Et demandent la révision des règles de la légitime défense et le retour des peines planchers pour les agresseurs de policiers et gendarmes, créées par la droite et supprimées par la gauche.- Rôle du FN en question -
Sur la défensive, le gouvernement pointe la responsabilité vers la droite, qui a supprimé selon lui 10.000 postes sous la présidence Sarkozy.
"Je demande à tous les responsables politiques de la dignité, de la hauteur de vue. L'utilisation politique de cette expression n'est pas digne. Surtout quand soi-même on n'a pas été à la hauteur, je parle de l'opposition, de ce qu'il fallait faire pour les policiers", a lancé Manuel Valls. "Mensonges", a rétorqué l'ancien chef de l'Etat, candidat à la primaire de droite.

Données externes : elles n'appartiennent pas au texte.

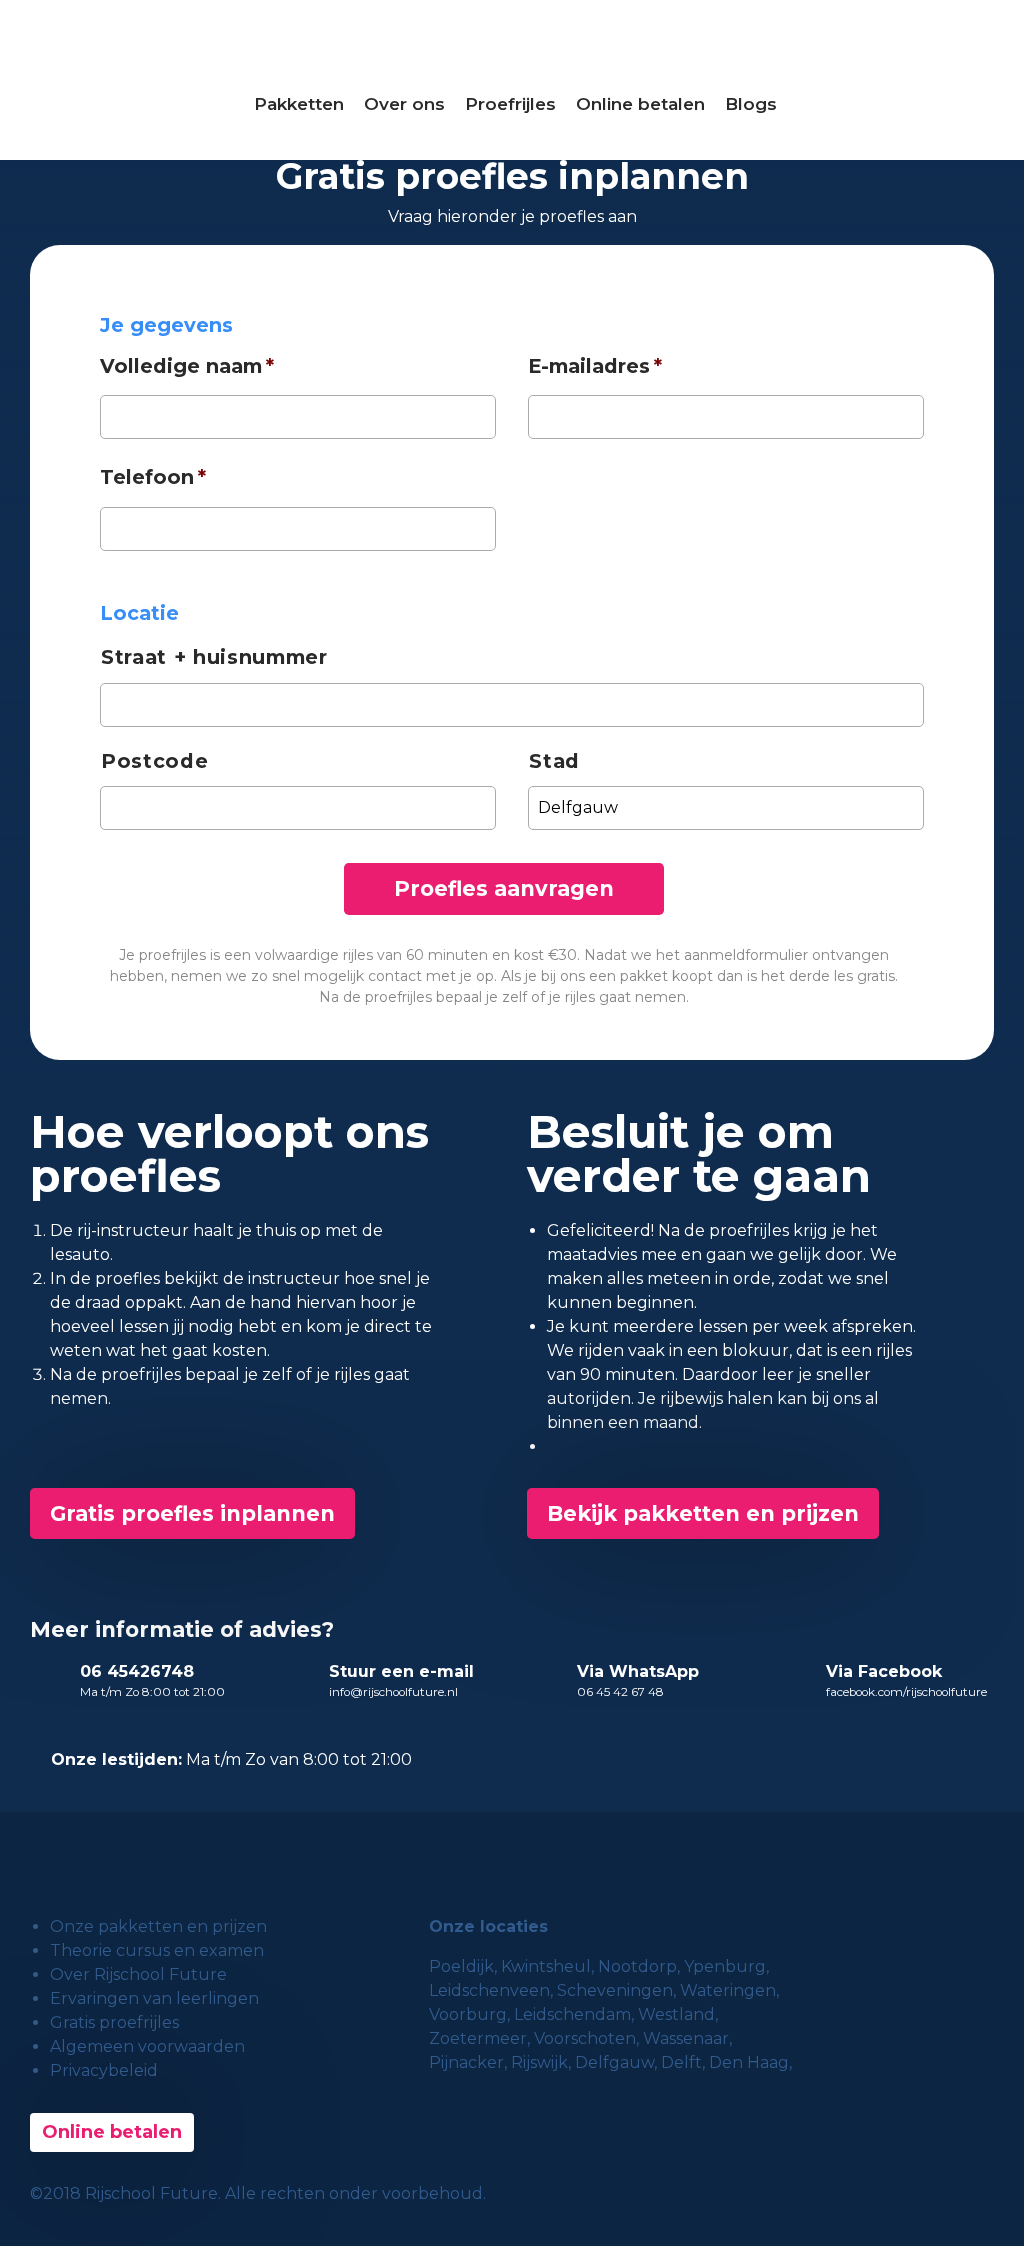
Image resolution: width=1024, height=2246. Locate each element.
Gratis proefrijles (114, 2022)
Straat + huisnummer (214, 657)
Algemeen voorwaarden (147, 2046)
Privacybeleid (104, 2070)
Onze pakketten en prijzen (158, 1926)
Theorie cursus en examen (157, 1950)
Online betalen (640, 104)
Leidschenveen (489, 1990)
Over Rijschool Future (138, 1974)
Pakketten (299, 104)
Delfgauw (614, 2062)
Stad (554, 761)
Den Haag (749, 2062)
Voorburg (468, 2014)
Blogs (751, 104)
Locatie (139, 613)
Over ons (404, 104)
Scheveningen (615, 1990)
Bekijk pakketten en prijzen (703, 1513)
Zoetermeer (478, 2038)
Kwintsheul (546, 1966)
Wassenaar (686, 2038)
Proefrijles (510, 104)
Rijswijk (539, 2062)
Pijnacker (466, 2062)
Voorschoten (585, 2038)
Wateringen (728, 1990)
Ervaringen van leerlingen (154, 1998)
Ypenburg (725, 1966)
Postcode (154, 761)
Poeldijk (461, 1966)
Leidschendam (572, 2014)
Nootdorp (637, 1966)
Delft (681, 2062)
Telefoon (153, 477)
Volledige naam (187, 366)
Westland (676, 2014)
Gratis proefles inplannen (192, 1513)
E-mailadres (595, 366)
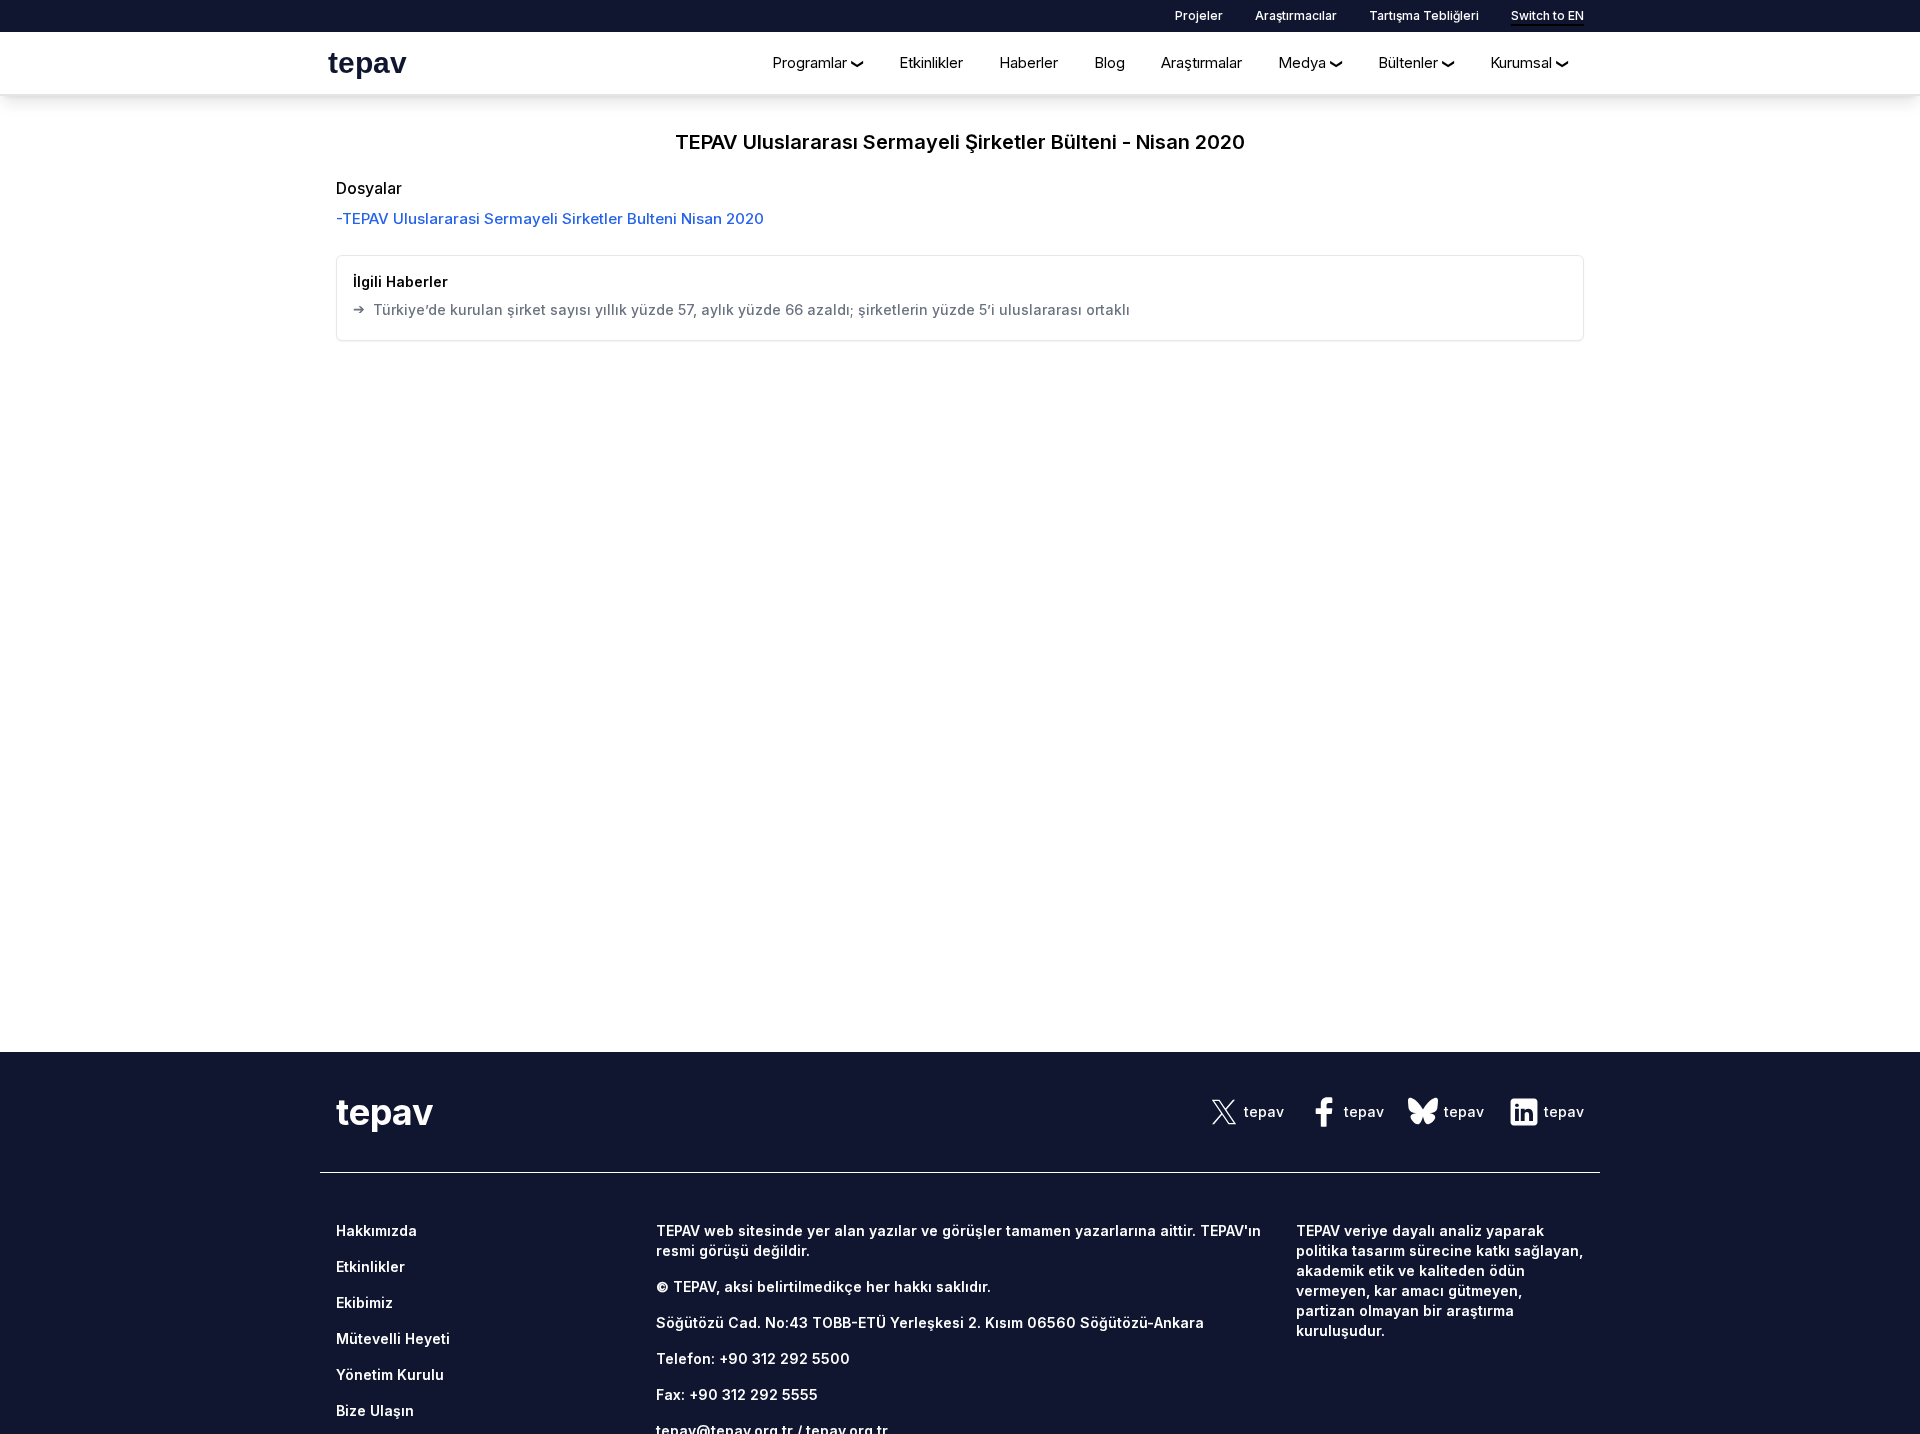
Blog (1109, 62)
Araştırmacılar (1296, 15)
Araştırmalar (1201, 62)
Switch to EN (1547, 15)
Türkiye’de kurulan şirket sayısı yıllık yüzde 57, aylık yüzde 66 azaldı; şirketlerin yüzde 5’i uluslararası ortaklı (741, 309)
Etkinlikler (931, 62)
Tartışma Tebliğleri (1424, 15)
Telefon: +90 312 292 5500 (753, 1358)
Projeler (1199, 15)
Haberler (1028, 62)
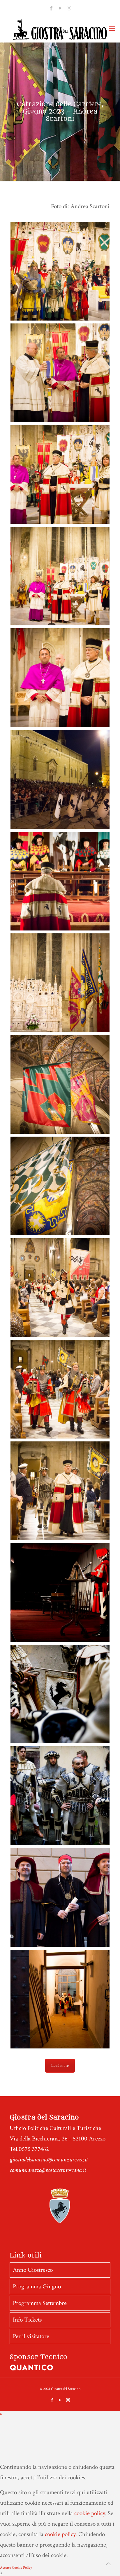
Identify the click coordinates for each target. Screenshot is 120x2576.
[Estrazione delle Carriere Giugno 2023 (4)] (59, 576)
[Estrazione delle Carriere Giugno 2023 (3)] (59, 474)
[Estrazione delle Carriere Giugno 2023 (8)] (59, 1287)
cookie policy (89, 2513)
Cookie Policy (22, 2567)
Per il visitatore (31, 2336)
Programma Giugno (37, 2286)
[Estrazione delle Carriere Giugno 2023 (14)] (59, 1592)
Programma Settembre (40, 2303)
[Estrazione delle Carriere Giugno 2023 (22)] (59, 1795)
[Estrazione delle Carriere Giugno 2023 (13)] (59, 779)
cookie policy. (61, 2534)
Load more (60, 2065)
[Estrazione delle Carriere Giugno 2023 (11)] (59, 982)
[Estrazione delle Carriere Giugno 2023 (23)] (59, 1694)
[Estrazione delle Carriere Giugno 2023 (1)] (59, 271)
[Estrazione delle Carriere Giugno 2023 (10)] (59, 1084)
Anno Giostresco (33, 2270)
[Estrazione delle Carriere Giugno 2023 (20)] (59, 1999)
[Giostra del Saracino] (60, 29)
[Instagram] (69, 8)
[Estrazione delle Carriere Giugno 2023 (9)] (59, 1186)
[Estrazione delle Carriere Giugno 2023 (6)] (59, 1490)
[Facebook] (51, 8)
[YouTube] (59, 8)
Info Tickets (27, 2320)
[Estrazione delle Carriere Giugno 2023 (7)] (59, 1389)
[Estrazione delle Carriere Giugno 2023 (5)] (59, 677)
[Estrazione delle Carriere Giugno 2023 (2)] (59, 372)
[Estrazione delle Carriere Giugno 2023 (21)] (59, 1897)
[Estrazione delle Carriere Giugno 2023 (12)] (59, 881)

"La Cour des comptes a publié un rapport démontrant qu'en décembre 2015 il y avait 868 policiers et gendarmes de moins à l'époque de M. Hollande
qu'avec moi", a-t-il affirmé.
"Nous avons créé près de 6.500 emplois, il en reste 2.500 à créer en 2017", a riposté Bernard Cazeneuve, en marge d'un déplacement à Villeneuve-d'Ascq (Nord). De son côté, le premier secrétaire du PS Jean-Christophe Cambadélis a dit voir la "patte" du Front national dans ces actions "hors la loi" d'agents de police.
Un soupçon balayé par le FN, dont la présidente Marine Le Pen a évoqué le mécontentement "légitime et sain" des policiers.
"Voir la patte du FN sur ces rassemblements relève du fantasme", a assuré à l'AFP un haut cadre de la police nationale, pour qui cette fronde révèle surtout "que les policiers ne font plus confiance à leurs syndicats".
"Une poignée essaie de détourner des revendications légitimes", a estimé Patrice Ribeiro, secrétaire général du syndicat Synergie-officiers. "Dans ces rassemblements il y a des radicaux et des agitateurs de tous bords", a-t-il jugé.
Pour un policier qui s'exprimait sous couvert d'anonymat, l'attaque de Viry-Châtillon a simplement été "la goutte d'eau qui a fait déborder le vase".
L'adjoint de sécurité de 28 ans, le plus grièvement touché lors de ces violences et toujours hospitalisé, "n'est plus sous assistance respiratoire et les médecins ont commencé à le sortir progressivement de son coma artificiel", a indiqué à l'AFP une source policière.
"Il a pu parler hier à sa famille", a indiqué cette source, assurant que les médecins "sont de plus en plus optimistes".